__Text provided__:
━━━━━━━━━━

I ran this with a complete newbie to roleplaying this past Sunday and it worked excellently. The tarot cards did what they're good at, which is telling a cohesive symbolic narrative over time. and the structure of the game makes the narrative fleshed out and concrete, giving a strong framing for the story. There's a good balance of roleplaying directly and narrating actions, which made it easier for the newb to get into.

We were a bit pressed for time so didn't spend too much on the disarming/bluffing, but it was still a really delightful game with a really cool ending for us!

I like that the rules emphasize to use the imagery on the cards to guide your stories. A lot of tarot games make the fact that it's *tarot* with pictures and symbolism sort of an afterthought to the ranks, suits, or latent meanings with the pictures as an afterthought. But this game instructs to use the imagery directly. It helps that I was using a very lush deck (The Chromatic Fates tarot).

A fun game of storytelling with hidden motives, framed by the trope of "pulling out a pile of weapons when disarming". 

This is a full game spun from the cloth of a very specific tropey moment in RPGs, and it's great.

It's also surprisingly complex.

You use tarot cards, two types of dice, a bunch of random tables, interpretation, and people chiming in to add details as everyone in the group gives up their weapons to the gate guard.

Even so, it starts out comedic, and then escalates in tone until it's something fairly tense by the end, and has the potential to get quite explosive.

If you like indie storytelling games and want to try out something highly-specific, definitely give this a shot.

Alternately, this would work as a great flash-forward at the start of another adventure game's campaign, and is worth picking up for that reason as well.

━━━━━━━━━━

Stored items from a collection
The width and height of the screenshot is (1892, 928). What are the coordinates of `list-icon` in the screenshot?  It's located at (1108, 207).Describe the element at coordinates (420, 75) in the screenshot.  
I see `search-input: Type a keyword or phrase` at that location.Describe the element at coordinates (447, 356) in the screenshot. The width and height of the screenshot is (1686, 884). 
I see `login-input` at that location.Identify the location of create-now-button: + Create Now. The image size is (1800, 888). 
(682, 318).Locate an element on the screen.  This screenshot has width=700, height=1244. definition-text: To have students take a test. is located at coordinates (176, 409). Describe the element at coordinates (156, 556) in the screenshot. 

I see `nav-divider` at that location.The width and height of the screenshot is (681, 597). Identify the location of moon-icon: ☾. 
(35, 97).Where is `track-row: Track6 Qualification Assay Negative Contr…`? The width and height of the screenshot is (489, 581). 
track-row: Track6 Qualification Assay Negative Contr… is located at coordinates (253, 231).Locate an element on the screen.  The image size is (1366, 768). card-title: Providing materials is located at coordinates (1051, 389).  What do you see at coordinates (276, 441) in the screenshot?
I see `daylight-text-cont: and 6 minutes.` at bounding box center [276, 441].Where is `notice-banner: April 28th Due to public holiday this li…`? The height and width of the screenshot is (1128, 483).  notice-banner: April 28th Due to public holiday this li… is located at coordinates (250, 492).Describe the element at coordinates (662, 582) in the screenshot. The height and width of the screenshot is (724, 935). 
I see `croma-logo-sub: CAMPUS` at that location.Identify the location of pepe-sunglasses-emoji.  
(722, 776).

━━━━━━━━━━

__Your task__: Pull out the tarot game reviews above and reproduce the full text word for word.

__Task output__:
I ran this with a complete newbie to roleplaying this past Sunday and it worked excellently. The tarot cards did what they're good at, which is telling a cohesive symbolic narrative over time. and the structure of the game makes the narrative fleshed out and concrete, giving a strong framing for the story. There's a good balance of roleplaying directly and narrating actions, which made it easier for the newb to get into.

We were a bit pressed for time so didn't spend too much on the disarming/bluffing, but it was still a really delightful game with a really cool ending for us!

I like that the rules emphasize to use the imagery on the cards to guide your stories. A lot of tarot games make the fact that it's *tarot* with pictures and symbolism sort of an afterthought to the ranks, suits, or latent meanings with the pictures as an afterthought. But this game instructs to use the imagery directly. It helps that I was using a very lush deck (The Chromatic Fates tarot).

A fun game of storytelling with hidden motives, framed by the trope of "pulling out a pile of weapons when disarming". 

This is a full game spun from the cloth of a very specific tropey moment in RPGs, and it's great.

It's also surprisingly complex.

You use tarot cards, two types of dice, a bunch of random tables, interpretation, and people chiming in to add details as everyone in the group gives up their weapons to the gate guard.

Even so, it starts out comedic, and then escalates in tone until it's something fairly tense by the end, and has the potential to get quite explosive.

If you like indie storytelling games and want to try out something highly-specific, definitely give this a shot.

Alternately, this would work as a great flash-forward at the start of another adventure game's campaign, and is worth picking up for that reason as well.